I am not convinced that we are going to see a federal election in the near future. The numbers for the Conservatives and the Liberals are too close and not allowing either Harper or Ignatieff to feel like they have a shot at a majority government.

Three Hundred Eight dot Com provides excellent tracking of all the national polls, Eric does a wonderful job of staying on top of it all and providing detailed analysis as to what it means for election results in the country. His work continues to indicate that any election at the moment would lead to either a very weak Conservative or Liberal minority government.

Short of some massive blunder by the current government, I do not expect there to be anything dramatic on the federal scene till the next budget in early 2010. At this time I am assuming that this budget will be broadly acceptable to the Liberals and will pass.
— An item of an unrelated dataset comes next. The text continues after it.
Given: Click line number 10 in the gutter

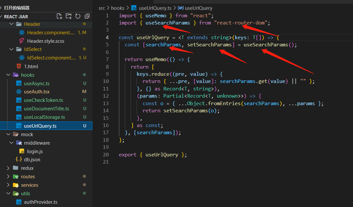Looking at the screenshot, I should 106,81.
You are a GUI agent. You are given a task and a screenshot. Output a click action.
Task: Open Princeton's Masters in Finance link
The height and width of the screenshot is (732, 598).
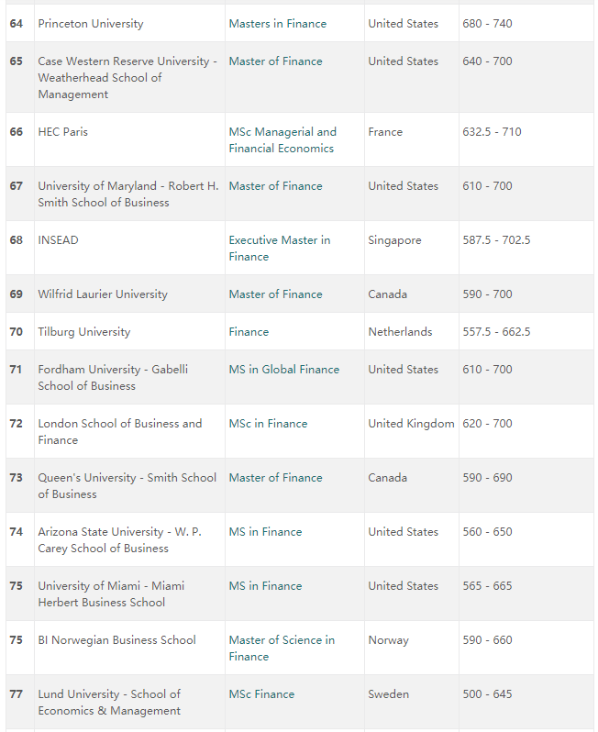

My current prediction for the next election is in the fall of 2011, though there is a potential for one in the fall of 2010 if the Conservative numbers look good enough. In either case this will make for another long minority parliament. If we get to the summer of 2010, we will have gone through the longest period of minority government in Canadian history.

We were under minority governments from June 1962 to June 1968 previously. This was the core on an era from 1957 to 1979 when we had nine elections and only three majority governments. This era was caused because we had three national parties and one Quebec based one, making it very hard for one of the two major parties to win a majority.

Since 1993 we have had five parties elected federally, due to the direct competition between the PCs and the Reform/CA, the Liberals managed majority governments for three elections, but since 2004 no one has been able to get a majority. I believe we are in an era where a majority will be very hard to achieve as long as there is a Bloc Quebecois winning 40 to 50 seats. To win a majority you need to win more than 60% of the seats that are 'federalist' in the nation.

Normally in a minority parliament situation, one of the major parties is looking for a moment to get their majority. The nature of the political landscape in Canada at this time makes this unlikely and therefore we are likely to see minority governments for several more elections.